* _STATED EXERCISE_: Pick out and copy each line in the records that contains the string "arrow". Case counts.

* _RECORDS SUPPLIED_:
# # # #

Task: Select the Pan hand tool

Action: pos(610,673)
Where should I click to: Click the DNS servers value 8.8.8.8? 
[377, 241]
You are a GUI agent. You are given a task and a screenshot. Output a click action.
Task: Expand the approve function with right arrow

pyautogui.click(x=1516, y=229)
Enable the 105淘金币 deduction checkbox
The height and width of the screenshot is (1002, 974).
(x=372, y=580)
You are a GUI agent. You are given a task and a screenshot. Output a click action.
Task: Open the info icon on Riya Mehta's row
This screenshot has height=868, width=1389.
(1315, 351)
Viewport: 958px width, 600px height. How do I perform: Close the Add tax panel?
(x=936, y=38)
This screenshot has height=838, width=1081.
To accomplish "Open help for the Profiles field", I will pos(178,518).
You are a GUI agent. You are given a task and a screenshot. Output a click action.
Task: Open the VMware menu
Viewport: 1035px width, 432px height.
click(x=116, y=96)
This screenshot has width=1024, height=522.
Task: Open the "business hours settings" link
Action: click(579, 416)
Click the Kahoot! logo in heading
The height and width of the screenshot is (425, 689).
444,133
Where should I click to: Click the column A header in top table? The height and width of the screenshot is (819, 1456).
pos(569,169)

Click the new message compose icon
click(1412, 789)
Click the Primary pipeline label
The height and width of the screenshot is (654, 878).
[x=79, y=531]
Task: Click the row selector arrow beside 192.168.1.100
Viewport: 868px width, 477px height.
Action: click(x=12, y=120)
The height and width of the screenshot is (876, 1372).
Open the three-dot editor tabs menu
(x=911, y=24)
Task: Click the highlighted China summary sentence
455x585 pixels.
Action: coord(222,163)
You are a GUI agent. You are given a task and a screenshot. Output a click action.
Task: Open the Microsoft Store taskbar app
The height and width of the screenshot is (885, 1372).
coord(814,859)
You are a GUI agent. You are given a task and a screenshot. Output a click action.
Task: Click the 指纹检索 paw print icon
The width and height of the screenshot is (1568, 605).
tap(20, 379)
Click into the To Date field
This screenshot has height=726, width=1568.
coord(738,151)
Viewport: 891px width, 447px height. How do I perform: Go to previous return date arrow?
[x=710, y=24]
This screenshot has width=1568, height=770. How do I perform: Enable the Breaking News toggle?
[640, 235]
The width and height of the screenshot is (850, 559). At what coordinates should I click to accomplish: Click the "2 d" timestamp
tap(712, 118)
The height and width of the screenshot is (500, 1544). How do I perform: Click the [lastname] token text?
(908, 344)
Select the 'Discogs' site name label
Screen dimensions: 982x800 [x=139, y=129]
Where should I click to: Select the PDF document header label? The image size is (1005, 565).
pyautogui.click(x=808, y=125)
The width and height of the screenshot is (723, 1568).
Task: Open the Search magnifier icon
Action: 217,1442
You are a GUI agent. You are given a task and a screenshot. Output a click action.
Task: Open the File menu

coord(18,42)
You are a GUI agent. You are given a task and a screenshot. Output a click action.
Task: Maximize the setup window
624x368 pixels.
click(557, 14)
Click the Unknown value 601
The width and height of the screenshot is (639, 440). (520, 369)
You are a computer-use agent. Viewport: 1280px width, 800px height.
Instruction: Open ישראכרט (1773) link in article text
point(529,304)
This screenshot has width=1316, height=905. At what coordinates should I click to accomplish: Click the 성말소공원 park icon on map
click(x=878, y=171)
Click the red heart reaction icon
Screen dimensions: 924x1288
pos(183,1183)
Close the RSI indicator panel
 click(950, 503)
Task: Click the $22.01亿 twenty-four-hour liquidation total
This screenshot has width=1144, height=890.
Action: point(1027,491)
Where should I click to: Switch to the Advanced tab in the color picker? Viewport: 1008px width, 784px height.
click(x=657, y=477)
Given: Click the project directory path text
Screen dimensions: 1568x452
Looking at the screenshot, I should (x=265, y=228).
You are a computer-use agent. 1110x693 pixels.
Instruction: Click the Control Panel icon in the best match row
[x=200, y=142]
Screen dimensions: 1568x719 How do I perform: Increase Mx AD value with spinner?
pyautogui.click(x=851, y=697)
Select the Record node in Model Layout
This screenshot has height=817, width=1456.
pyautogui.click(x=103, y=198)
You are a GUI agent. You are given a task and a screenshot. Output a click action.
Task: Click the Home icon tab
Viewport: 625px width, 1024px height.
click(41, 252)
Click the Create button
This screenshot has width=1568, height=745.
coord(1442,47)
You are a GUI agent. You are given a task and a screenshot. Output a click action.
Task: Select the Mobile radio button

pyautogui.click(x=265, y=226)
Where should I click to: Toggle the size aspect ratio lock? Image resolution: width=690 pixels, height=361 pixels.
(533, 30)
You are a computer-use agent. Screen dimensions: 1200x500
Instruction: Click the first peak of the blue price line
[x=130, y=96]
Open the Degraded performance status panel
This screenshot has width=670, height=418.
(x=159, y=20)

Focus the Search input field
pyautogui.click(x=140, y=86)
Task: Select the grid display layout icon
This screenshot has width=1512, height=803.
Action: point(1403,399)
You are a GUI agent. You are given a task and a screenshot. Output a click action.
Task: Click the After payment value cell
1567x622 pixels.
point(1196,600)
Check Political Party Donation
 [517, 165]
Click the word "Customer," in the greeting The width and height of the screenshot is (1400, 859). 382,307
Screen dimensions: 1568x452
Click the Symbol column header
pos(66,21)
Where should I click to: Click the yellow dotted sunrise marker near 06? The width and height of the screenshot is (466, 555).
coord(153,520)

# # # #

* _RESPONSE_:
Task: Expand the approve function with right arrow
Task: Click the row selector arrow beside 192.168.1.100
Viewport: 891px width, 447px height. How do I perform: Go to previous return date arrow?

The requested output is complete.